DIRECTION ▸ Repeat verbatim the lines below, starting with the one that contains "Produkte (84, 71)" and ending with the one that contains "By (81, 657)", with both of those lines included.

----------------------------------------

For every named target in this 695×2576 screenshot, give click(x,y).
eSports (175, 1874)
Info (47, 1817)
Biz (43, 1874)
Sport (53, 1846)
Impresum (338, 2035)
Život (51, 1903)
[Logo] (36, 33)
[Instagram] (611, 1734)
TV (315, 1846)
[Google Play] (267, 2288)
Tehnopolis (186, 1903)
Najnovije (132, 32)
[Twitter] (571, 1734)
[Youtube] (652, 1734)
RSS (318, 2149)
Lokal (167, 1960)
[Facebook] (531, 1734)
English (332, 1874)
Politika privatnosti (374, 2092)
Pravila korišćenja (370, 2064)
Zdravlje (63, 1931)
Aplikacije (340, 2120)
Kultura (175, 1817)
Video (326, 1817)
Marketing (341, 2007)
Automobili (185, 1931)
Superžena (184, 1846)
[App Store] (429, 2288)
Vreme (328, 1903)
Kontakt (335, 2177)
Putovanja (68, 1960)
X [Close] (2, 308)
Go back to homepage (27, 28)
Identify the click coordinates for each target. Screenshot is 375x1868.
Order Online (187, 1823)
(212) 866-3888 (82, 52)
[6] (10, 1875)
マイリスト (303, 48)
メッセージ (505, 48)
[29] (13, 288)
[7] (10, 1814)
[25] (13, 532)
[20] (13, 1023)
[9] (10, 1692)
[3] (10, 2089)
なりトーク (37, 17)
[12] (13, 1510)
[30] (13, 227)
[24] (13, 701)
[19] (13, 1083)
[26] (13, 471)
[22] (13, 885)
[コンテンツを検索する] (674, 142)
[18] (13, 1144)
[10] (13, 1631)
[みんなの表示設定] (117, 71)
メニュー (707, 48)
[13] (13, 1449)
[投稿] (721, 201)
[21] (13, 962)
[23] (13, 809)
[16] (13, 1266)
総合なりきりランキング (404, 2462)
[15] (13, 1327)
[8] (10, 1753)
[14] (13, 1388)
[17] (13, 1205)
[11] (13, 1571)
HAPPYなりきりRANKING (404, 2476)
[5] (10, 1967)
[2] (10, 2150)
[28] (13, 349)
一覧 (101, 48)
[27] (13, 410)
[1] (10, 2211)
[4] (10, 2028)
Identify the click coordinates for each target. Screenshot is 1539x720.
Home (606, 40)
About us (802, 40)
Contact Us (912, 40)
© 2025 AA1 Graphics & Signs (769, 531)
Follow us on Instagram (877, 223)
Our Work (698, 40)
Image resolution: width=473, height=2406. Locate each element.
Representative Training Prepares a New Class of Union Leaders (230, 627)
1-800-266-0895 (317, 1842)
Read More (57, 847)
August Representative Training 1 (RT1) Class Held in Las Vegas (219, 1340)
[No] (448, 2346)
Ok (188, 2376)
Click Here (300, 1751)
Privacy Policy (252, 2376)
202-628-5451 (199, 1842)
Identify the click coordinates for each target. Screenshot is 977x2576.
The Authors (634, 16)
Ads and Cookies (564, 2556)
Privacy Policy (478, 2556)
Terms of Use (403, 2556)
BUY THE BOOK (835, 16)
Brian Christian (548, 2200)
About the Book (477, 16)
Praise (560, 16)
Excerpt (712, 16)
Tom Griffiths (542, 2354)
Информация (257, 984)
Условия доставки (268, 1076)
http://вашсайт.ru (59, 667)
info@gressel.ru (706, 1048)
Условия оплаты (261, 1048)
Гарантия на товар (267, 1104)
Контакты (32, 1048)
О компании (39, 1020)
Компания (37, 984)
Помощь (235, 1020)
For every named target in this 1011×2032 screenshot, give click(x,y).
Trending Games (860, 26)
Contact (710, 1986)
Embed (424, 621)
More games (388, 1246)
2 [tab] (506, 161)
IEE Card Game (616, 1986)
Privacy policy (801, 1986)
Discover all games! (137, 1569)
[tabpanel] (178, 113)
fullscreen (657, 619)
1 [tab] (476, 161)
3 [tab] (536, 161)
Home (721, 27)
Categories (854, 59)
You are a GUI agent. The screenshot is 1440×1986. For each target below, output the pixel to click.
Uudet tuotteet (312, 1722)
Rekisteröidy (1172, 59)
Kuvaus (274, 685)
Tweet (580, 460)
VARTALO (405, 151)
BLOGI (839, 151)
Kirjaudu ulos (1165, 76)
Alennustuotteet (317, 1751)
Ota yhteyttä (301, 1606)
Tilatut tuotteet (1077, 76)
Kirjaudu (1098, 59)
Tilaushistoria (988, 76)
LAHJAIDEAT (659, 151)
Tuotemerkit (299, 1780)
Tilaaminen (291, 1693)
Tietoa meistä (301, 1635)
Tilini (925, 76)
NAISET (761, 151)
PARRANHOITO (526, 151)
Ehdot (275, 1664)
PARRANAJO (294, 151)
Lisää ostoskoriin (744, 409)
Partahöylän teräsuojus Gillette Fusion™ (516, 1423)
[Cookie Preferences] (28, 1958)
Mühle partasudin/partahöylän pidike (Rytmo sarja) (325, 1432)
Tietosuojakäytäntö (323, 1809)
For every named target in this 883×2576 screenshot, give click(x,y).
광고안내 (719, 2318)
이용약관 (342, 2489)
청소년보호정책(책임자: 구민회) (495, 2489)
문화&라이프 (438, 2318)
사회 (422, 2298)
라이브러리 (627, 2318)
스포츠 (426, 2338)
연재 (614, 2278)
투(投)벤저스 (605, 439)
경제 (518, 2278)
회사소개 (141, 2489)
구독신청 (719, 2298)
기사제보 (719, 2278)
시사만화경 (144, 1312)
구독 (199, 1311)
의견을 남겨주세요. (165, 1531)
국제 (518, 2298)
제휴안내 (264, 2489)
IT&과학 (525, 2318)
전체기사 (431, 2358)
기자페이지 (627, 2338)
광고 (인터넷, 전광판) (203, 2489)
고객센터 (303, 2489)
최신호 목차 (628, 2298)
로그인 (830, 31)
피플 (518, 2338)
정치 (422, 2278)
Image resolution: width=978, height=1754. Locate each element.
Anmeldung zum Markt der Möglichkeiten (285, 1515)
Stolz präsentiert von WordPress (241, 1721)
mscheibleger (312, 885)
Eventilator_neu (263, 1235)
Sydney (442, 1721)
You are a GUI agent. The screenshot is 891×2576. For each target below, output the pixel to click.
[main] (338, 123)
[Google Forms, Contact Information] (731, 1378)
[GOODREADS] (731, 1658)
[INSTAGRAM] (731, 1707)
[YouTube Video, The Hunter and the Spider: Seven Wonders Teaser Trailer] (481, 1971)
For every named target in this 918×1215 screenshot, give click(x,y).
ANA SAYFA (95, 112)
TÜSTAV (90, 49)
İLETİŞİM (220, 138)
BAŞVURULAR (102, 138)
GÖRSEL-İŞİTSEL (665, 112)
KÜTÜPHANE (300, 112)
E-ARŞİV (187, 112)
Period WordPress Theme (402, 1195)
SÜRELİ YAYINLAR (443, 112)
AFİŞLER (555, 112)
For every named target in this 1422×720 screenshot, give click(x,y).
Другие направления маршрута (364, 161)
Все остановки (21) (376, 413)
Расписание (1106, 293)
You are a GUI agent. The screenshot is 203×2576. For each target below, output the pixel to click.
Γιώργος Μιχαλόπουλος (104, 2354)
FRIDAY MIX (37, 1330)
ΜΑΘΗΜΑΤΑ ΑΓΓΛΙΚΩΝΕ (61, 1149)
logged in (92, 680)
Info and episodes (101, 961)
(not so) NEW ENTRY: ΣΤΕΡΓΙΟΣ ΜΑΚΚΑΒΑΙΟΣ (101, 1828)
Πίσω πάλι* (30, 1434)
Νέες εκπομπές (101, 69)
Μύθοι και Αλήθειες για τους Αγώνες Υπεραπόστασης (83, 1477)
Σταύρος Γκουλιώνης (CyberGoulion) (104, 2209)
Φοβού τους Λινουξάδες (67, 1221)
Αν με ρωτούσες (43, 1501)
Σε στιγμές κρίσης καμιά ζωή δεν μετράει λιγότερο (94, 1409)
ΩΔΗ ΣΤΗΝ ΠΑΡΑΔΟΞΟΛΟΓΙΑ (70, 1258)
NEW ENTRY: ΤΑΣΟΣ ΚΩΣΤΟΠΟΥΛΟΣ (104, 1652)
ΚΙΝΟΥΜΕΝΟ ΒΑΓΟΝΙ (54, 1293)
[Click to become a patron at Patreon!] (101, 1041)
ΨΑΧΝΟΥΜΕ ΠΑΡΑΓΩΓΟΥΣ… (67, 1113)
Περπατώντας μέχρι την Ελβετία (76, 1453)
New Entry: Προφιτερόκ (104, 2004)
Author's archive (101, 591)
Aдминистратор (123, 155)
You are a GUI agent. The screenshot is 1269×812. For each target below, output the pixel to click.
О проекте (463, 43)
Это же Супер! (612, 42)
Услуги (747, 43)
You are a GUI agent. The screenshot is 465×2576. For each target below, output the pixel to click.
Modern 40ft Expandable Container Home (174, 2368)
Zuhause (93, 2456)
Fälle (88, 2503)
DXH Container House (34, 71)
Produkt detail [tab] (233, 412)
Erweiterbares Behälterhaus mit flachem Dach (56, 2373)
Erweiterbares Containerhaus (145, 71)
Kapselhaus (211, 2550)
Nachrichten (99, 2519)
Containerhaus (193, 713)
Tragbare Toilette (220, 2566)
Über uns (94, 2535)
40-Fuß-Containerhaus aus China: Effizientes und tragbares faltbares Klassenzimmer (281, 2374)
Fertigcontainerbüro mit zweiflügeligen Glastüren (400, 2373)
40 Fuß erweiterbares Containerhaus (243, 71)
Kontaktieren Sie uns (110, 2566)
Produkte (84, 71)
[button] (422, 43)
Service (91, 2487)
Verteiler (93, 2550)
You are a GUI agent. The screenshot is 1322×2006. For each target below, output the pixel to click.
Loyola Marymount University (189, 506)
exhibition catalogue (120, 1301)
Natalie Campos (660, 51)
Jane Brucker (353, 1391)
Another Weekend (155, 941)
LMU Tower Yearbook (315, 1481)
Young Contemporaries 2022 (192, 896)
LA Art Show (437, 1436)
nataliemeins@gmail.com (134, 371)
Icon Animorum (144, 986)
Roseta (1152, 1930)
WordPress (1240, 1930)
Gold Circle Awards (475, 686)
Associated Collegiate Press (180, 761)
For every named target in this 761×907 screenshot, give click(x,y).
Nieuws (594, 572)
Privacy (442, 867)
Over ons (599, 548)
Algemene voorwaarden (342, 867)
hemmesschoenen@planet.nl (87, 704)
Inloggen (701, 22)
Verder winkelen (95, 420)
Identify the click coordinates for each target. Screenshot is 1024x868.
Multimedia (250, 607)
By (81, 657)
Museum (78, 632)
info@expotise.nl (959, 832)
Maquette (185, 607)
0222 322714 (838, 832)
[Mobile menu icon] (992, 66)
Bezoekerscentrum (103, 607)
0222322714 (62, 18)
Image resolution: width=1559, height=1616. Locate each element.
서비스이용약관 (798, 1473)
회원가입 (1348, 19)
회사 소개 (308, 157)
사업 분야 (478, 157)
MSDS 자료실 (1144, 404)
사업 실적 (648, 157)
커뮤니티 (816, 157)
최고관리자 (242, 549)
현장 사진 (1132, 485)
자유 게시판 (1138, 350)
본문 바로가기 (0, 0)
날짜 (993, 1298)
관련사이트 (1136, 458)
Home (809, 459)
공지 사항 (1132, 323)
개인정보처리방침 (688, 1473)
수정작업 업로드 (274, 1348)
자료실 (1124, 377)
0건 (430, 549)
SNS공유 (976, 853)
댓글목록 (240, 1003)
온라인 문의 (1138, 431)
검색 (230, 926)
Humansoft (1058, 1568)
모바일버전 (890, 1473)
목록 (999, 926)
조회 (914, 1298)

----------------------------------------

REPLY ▸
Produkte (84, 71)
[button] (422, 43)
Service (91, 2487)
Verteiler (93, 2550)
You are a GUI agent. The screenshot is 1322×2006. For each target below, output the pixel to click.
Loyola Marymount University (189, 506)
exhibition catalogue (120, 1301)
Natalie Campos (660, 51)
Jane Brucker (353, 1391)
Another Weekend (155, 941)
LMU Tower Yearbook (315, 1481)
Young Contemporaries 2022 (192, 896)
LA Art Show (437, 1436)
nataliemeins@gmail.com (134, 371)
Icon Animorum (144, 986)
Roseta (1152, 1930)
WordPress (1240, 1930)
Gold Circle Awards (475, 686)
Associated Collegiate Press (180, 761)
For every named target in this 761×907 screenshot, give click(x,y).
Nieuws (594, 572)
Privacy (442, 867)
Over ons (599, 548)
Algemene voorwaarden (342, 867)
hemmesschoenen@planet.nl (87, 704)
Inloggen (701, 22)
Verder winkelen (95, 420)
Identify the click coordinates for each target. Screenshot is 1024x868.
Multimedia (250, 607)
By (81, 657)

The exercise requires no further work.